The SEC also addressed the bifurcation of supervisory authority over investment advisers between the SEC and the relevant state securities regulators. An adviser with assets under management between $25 million and $100 million is not eligible for registration with the SEC as an investment adviser unless:
- it is not required to register as an investment adviser in the state in which it maintains its principal place of business, and
- if registered, it would not be subject to an investment adviser examination program in that state.
One interesting side effect of this Dodd-Frank provision is that to the extent the state securities laws maintain the existing de minimis exemptions under their registration requirements (which many states currently have), the expected transition by many advisers from federal to state registration may not occur.
The SEC provided that only three states — New York, Minnesota and Wyoming — will be considered to not have an examination program for investment advisers. Wyoming is the only state that does not require registration, as there is no statute allowing for such. New York and Minnesota currently do not have a routine examination program in place for registered investment advisers. As a result, an adviser with its principal place of business in Wyoming would be required to register with the SEC as an investment adviser if it has assets under management in excess of $25 million and does not qualify for the Private Fund Adviser Exemption. An adviser in New York or Minnesota, on the other hand, that has assets under management between $25 million and $100 million may choose between state and federal registration, because it will be eligible for either.

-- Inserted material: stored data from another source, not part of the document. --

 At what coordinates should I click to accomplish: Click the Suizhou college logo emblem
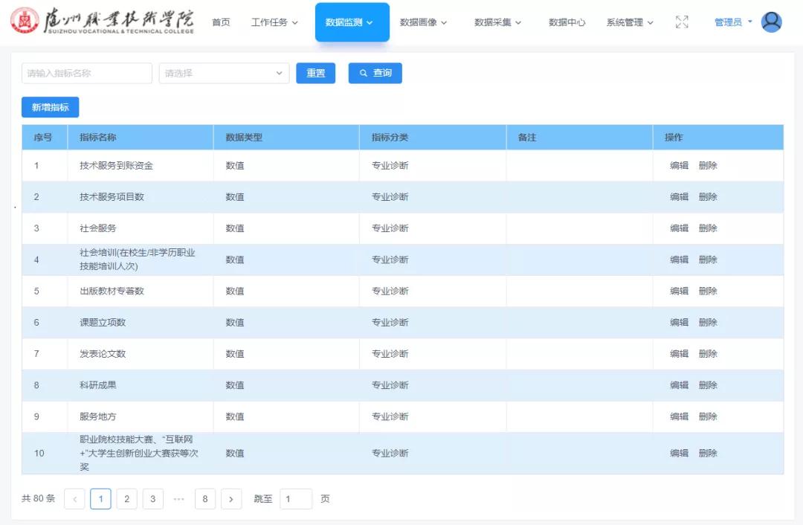point(25,22)

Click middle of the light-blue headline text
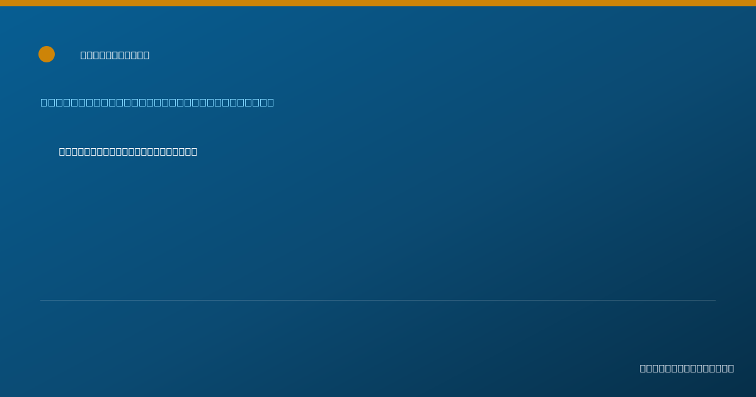tap(158, 102)
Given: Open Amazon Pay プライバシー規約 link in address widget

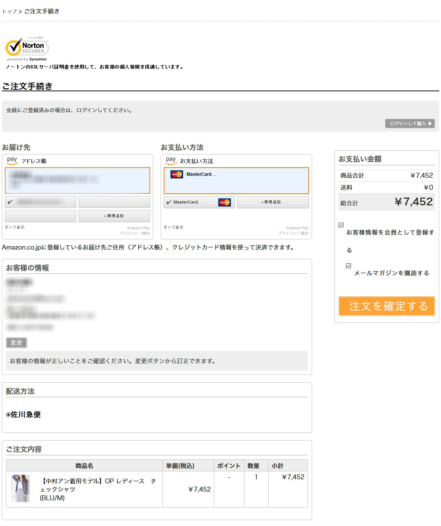Looking at the screenshot, I should click(x=135, y=233).
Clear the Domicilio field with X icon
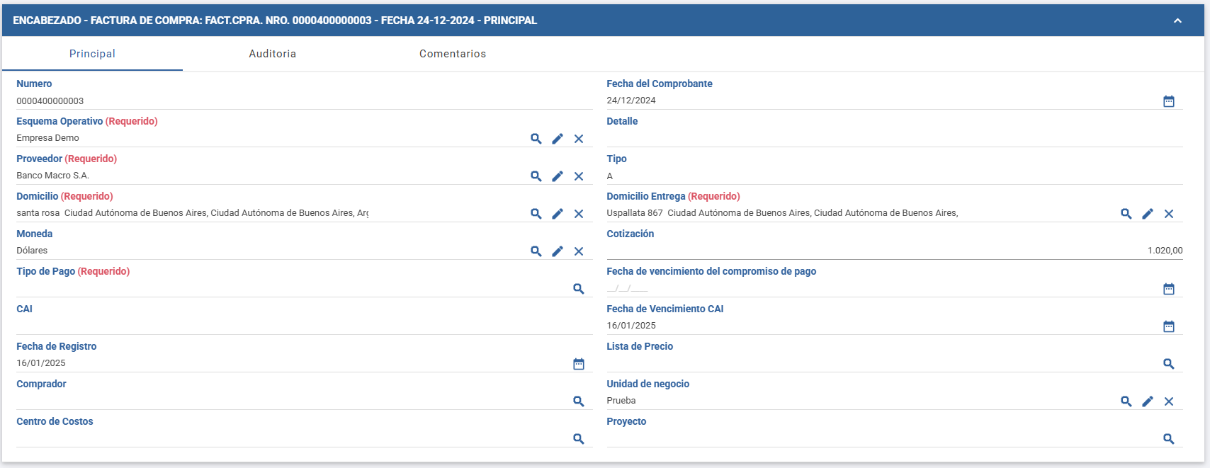This screenshot has width=1210, height=468. point(579,214)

The Exemptions Release also provided a final definition of a “venture capital” fund for purposes of the exemption from registration for managers of venture capital funds. The definition remains largely as proposed – with the significant caveat that the requirement that 100 percent of a venture capital fund’s assets be held in “qualifying investments” was reduced to 80 percent. This change allows venture capital funds some latitude in making investments that will benefit their investors that may not be purely venture capital type investments.
The Family Office exemption is one of the remaining adviser registration exemptions under federal law. The Family Office Release adopted a final definition of a “family office,” which did not vary significantly from the definition proposed late last year, although there was some fine tuning based on the comment letters the SEC received.